Utopia – review

4 / 5 stars
This powerful film by John Pilger looks at the awful truth behind white Australia's dysfunctional relationship with Indigenous Australians

Utopia – review

4 / 5 stars
This powerful film by John Pilger looks at the awful truth behind white Australia's dysfunctional relationship with Indigenous Australians

Veteran investigator John Pilger has an extraordinary story to tell about white Australia and its deeply dysfunctional relationship with the Indigenous Australian community. Pilger sees it as unrepentant apartheid, and cites a bizarre act of taxpayer-funded official hysteria: the 2007 "intervention" in the Northern Territory organised by the John Howard government on the pretext that paedophile gangs were operating in Indigenous settlements. Troops were sent in; townships were compulsorily acquired and native title legislation ignored. Yet no prosecution for child abuse resulted, and studies appeared to conclude that the situation was no better or worse than in white areas.

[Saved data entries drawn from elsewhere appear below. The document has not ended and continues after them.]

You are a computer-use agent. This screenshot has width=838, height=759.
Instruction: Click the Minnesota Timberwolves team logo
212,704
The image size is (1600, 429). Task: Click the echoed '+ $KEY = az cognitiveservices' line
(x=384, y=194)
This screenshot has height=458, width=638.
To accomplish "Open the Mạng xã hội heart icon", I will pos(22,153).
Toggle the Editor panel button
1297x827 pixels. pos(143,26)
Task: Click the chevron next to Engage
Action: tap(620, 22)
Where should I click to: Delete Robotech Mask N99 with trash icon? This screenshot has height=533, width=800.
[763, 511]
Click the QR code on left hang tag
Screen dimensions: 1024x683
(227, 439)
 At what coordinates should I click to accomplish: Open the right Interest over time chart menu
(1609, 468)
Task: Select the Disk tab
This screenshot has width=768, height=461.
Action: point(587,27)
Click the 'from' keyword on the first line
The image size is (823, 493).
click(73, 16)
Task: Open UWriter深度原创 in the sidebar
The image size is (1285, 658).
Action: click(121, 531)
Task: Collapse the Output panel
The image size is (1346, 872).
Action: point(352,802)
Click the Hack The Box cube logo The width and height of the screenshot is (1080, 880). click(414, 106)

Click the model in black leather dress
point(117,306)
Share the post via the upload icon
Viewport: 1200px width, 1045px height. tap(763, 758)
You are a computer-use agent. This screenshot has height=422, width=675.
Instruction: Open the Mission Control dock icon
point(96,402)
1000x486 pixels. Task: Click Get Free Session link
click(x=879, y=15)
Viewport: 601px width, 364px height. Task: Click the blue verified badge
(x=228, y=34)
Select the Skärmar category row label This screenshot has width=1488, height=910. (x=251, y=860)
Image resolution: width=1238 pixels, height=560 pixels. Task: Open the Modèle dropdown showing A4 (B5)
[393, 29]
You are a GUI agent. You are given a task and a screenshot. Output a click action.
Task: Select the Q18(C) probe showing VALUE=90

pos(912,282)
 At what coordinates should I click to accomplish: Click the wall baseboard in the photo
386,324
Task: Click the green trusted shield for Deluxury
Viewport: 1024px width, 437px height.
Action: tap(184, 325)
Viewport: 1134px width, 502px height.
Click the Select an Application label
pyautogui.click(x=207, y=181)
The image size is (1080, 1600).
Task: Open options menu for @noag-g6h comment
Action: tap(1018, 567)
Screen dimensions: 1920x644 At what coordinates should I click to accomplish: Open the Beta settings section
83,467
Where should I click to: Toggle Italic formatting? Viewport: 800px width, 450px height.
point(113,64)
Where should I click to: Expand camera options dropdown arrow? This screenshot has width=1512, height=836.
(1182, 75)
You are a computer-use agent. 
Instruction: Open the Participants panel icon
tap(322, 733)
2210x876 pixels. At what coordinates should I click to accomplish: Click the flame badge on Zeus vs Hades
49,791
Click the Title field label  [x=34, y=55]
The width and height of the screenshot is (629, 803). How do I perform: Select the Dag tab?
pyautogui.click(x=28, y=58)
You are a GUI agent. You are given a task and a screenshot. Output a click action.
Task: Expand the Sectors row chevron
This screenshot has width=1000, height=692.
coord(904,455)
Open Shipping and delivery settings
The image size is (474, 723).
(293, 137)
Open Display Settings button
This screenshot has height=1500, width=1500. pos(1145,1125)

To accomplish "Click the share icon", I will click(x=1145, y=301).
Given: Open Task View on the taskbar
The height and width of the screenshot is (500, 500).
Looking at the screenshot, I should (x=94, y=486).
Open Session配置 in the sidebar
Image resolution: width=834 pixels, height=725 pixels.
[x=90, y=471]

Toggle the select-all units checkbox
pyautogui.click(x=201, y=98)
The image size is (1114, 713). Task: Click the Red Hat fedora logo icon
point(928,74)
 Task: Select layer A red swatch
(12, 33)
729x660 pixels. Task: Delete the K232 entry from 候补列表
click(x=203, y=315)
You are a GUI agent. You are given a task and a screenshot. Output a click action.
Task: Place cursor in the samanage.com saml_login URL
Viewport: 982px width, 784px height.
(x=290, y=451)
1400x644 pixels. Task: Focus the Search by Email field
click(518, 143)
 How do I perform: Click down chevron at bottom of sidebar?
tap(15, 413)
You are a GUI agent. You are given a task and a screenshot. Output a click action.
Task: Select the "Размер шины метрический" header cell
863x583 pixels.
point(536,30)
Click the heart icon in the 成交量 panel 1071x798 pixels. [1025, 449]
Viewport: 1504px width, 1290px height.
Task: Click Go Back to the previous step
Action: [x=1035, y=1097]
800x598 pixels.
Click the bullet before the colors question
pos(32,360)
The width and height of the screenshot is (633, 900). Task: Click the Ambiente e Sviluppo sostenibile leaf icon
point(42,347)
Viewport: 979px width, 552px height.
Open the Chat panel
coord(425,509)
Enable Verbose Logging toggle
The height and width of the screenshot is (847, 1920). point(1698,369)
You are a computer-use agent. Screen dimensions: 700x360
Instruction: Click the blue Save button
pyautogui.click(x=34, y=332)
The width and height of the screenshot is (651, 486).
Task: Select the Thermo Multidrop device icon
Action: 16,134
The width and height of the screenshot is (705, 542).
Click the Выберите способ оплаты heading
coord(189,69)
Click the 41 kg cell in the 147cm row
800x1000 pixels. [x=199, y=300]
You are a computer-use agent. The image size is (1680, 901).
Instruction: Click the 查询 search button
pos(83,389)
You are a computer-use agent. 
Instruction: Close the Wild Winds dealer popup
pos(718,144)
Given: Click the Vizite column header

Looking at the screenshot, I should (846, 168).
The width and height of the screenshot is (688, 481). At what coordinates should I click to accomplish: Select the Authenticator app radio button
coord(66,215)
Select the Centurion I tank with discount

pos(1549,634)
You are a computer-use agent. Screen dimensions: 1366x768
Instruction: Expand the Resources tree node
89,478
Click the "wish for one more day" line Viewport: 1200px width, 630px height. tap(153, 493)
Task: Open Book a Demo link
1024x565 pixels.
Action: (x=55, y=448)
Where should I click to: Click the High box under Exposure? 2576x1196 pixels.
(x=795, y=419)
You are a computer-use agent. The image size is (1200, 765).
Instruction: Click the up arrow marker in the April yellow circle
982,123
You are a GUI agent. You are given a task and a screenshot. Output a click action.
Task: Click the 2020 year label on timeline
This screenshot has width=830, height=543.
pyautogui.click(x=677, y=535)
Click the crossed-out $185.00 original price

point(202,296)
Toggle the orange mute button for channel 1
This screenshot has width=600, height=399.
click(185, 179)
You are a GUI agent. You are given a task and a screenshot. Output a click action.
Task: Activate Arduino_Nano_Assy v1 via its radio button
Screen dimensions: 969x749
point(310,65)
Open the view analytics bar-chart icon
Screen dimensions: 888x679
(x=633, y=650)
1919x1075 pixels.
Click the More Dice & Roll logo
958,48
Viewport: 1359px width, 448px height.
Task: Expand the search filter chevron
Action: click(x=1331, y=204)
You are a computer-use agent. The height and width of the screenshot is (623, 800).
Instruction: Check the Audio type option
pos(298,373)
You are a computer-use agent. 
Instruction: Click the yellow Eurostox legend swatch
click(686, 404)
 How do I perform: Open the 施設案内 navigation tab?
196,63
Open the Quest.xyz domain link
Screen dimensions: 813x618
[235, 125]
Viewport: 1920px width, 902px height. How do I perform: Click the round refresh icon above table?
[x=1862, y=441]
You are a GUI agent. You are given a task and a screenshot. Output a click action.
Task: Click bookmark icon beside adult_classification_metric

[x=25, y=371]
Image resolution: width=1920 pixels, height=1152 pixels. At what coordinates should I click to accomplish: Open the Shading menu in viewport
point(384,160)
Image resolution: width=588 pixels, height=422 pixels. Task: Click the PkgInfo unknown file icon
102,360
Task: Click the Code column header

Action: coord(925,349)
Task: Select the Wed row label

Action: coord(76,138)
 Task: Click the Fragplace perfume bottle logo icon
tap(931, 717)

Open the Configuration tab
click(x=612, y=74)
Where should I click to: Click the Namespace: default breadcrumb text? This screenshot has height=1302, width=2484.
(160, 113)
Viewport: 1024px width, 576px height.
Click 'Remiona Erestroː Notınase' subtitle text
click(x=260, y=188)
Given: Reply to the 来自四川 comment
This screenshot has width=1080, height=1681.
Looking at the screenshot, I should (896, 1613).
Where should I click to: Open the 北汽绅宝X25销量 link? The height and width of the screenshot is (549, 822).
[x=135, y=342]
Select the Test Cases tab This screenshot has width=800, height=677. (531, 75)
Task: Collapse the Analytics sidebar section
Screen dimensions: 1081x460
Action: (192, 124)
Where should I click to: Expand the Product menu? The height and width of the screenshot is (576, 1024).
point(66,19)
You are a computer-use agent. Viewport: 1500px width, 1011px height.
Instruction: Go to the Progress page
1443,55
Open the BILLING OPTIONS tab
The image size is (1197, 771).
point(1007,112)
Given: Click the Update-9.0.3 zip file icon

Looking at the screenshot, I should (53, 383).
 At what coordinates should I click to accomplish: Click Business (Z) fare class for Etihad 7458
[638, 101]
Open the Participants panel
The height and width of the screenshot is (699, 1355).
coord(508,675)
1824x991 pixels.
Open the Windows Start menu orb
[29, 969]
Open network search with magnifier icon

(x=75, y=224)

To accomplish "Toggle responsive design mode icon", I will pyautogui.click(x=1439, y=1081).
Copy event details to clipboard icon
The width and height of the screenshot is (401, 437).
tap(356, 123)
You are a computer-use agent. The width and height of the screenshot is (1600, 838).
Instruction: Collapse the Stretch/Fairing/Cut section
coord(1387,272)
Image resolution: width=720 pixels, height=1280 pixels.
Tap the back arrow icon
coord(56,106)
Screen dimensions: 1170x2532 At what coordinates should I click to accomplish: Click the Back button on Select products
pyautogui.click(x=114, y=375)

The awful truth is that Indigenous communities are on mineral-rich lands that cause mouths to water in mining corporation boardrooms. Even if the "intervention" wasn't a straightforward land grab, then it suited powerful people who have a vested interest in keeping Indigenous Australians second-class, itinerant and stateless citizens in their own state, without anything like the consideration that Native Americans have achieved in the US. They are still living in desperately poor conditions, and can expect more insidious harassment. Pilger's film argues that the history of abuse and bullying, so far from being a closed chapter, is merely a prelude: it is set to get worse. This is a grim and powerful film.